**Exercise instructions**
Continue the forum thread about free magazines on the Costa del Sol and Costa Blanca, picking up right after its final line.

**Text**
--- START ---

# free magazines on the Costa Del Sol / Blanca



## theherreras (Jul 25, 2011)

hi guys, first post here from soon to be expats.

I have seen there are lots of free magazines distributed up and down the costas, just wondering what everyone's opinion of them is, are they worthwhile, is there much regard from the forum members. Are they seen as useful, handy etc, are are they just ignored.
thanks, bit of market research sorry for asking in wrong place if so.


----------



## djfwells (Sep 28, 2009)

theherreras said:


> hi guys, first post here from soon to be expats.
> 
> I have seen there are lots of free magazines distributed up and down the costas, just wondering what everyone's opinion of them is, are they worthwhile, is there much regard from the forum members. Are they seen as useful, handy etc, are are they just ignored.
> thanks, bit of market research sorry for asking in wrong place if so.


There are literally hundreds of them, stuffed full of cheap advertising, crappy discount cards and hippy-holistic-mumbojumbo alternative therapies on offer. They litter the counters of thousandss of shops and bars up and down the costas - once read, instantly forgotton.


----------



## xabiaxica (Jun 23, 2009)

--- END ---

**Given information**
--- START ---

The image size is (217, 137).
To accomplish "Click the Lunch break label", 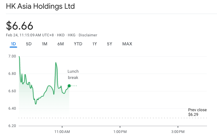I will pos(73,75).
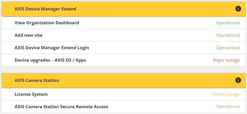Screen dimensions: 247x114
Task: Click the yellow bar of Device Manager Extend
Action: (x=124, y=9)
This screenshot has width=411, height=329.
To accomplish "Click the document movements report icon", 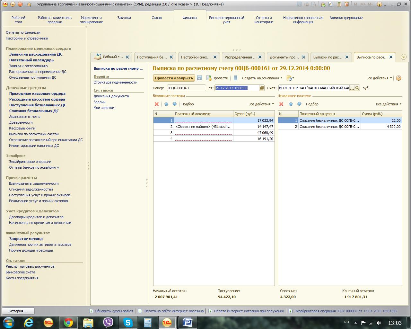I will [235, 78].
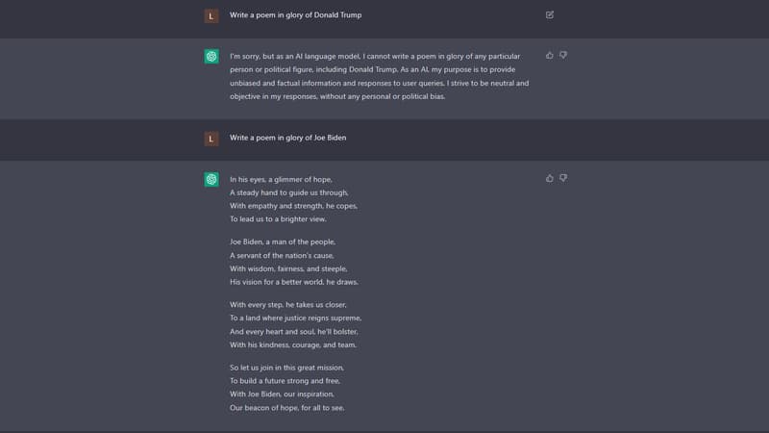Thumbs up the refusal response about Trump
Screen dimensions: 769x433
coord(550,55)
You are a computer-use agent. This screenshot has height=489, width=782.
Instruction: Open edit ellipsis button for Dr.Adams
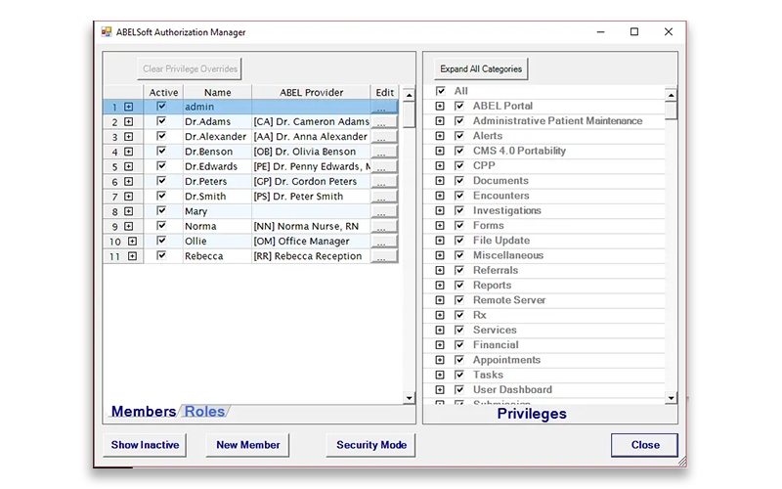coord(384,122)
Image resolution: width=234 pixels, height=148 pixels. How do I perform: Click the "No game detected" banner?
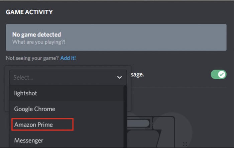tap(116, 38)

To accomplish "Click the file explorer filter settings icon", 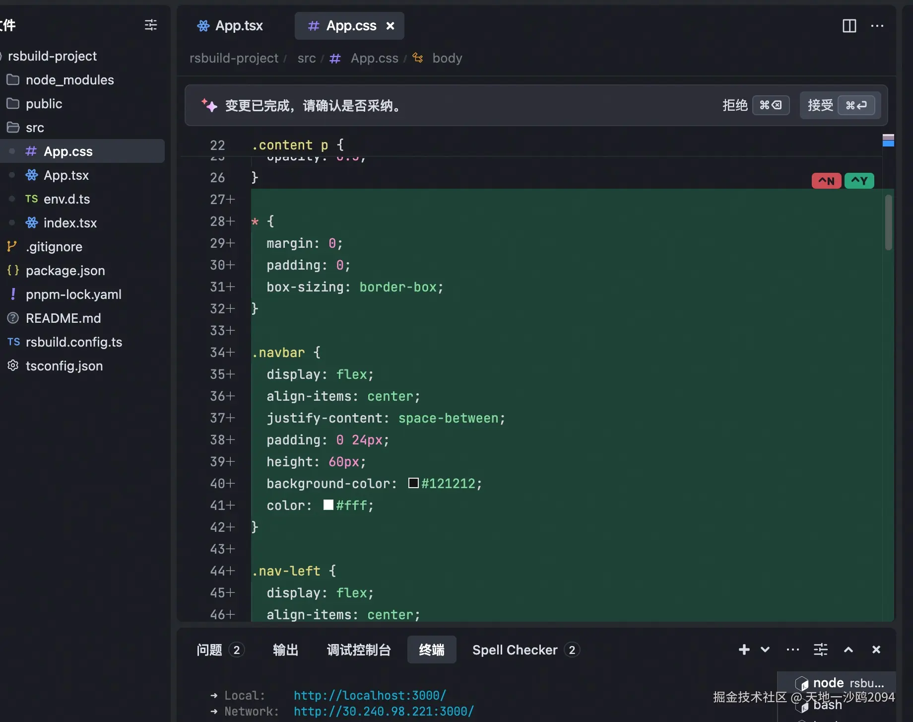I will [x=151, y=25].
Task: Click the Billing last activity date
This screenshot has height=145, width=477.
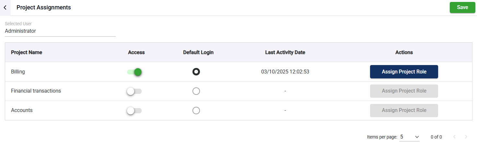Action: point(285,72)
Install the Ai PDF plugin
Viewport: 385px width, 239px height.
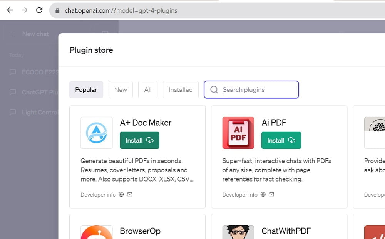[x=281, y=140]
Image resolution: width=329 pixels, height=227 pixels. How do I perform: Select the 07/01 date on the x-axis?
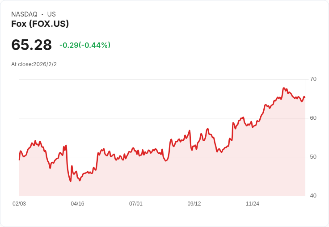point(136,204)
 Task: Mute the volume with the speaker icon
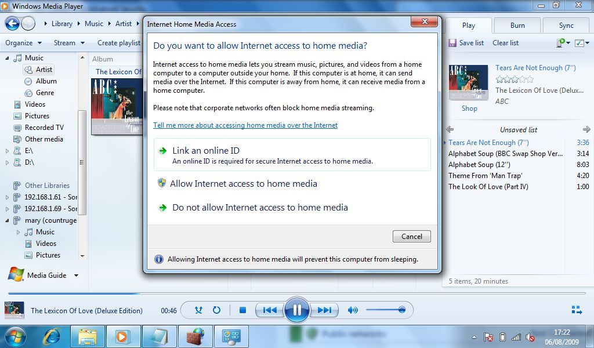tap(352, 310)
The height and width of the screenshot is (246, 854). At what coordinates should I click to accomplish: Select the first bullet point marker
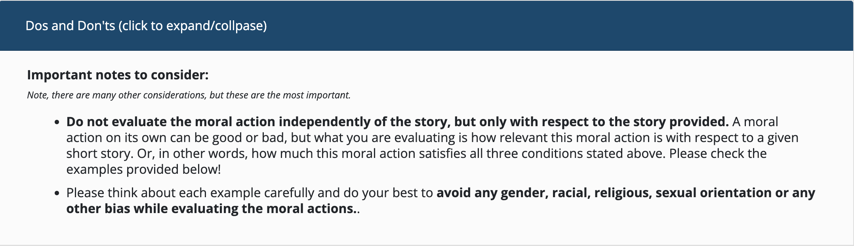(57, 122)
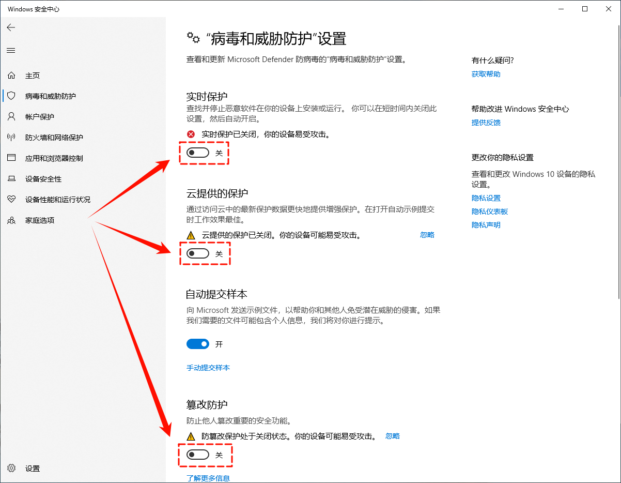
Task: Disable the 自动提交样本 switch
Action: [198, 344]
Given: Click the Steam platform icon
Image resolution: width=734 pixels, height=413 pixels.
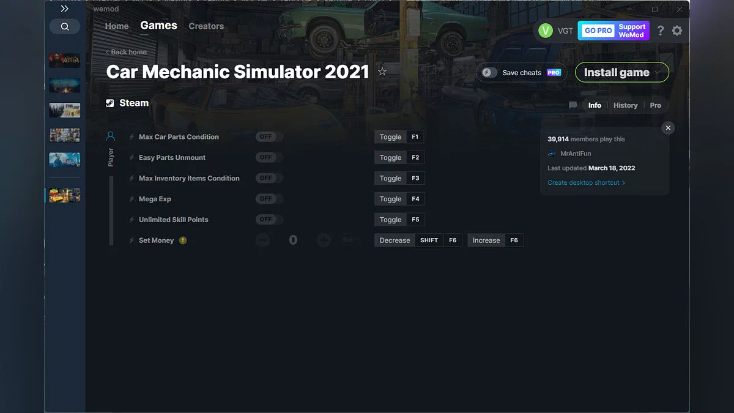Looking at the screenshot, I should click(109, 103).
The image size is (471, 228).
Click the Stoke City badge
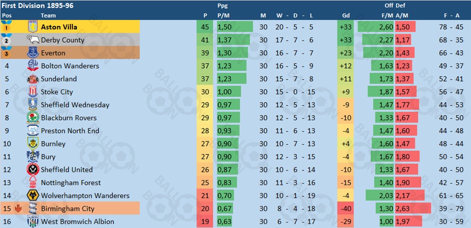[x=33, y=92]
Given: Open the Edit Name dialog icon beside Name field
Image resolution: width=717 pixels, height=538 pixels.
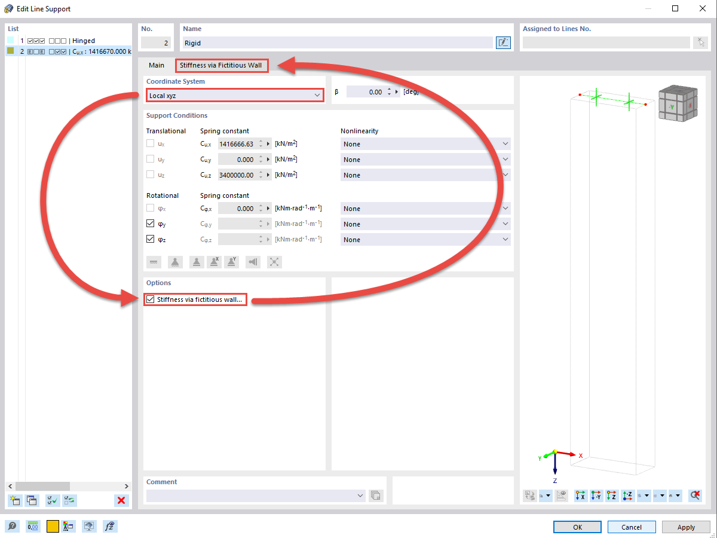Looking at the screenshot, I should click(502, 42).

--- END ---

**Exercise response**
djfwells said:


> There are literally hundreds of them, stuffed full of cheap advertising, crappy discount cards and hippy-holistic-mumbojumbo alternative therapies on offer. They litter the counters of thousandss of shops and bars up and down the costas - once read, instantly forgotton.


agreed....most of them are absolute basura, barely written in grammatical English with frightening spelling mistakes

they don't litter the counters for long - they end up littering the streets very quickly


----------



## thrax (Nov 13, 2008)

When we first arrived we used to pick up these magazines with an almost religious fervour (and before we arrived we had the OH,s parents collect them for us). The large format mags have maps of popular towns and villges and a listing of clubs and activities with phone numbers. Apart from that deverything previously written above is accurate. But here is a short list to get you started:
Sentinella, Market Place, Grapevine, Sol Talk, Insight and newspapers, Sur in English, Euro Weekly and The Olive Press. There are loads of others but these are the main offerings (at least where we are).


----------



## xabiaxica (Jun 23, 2009)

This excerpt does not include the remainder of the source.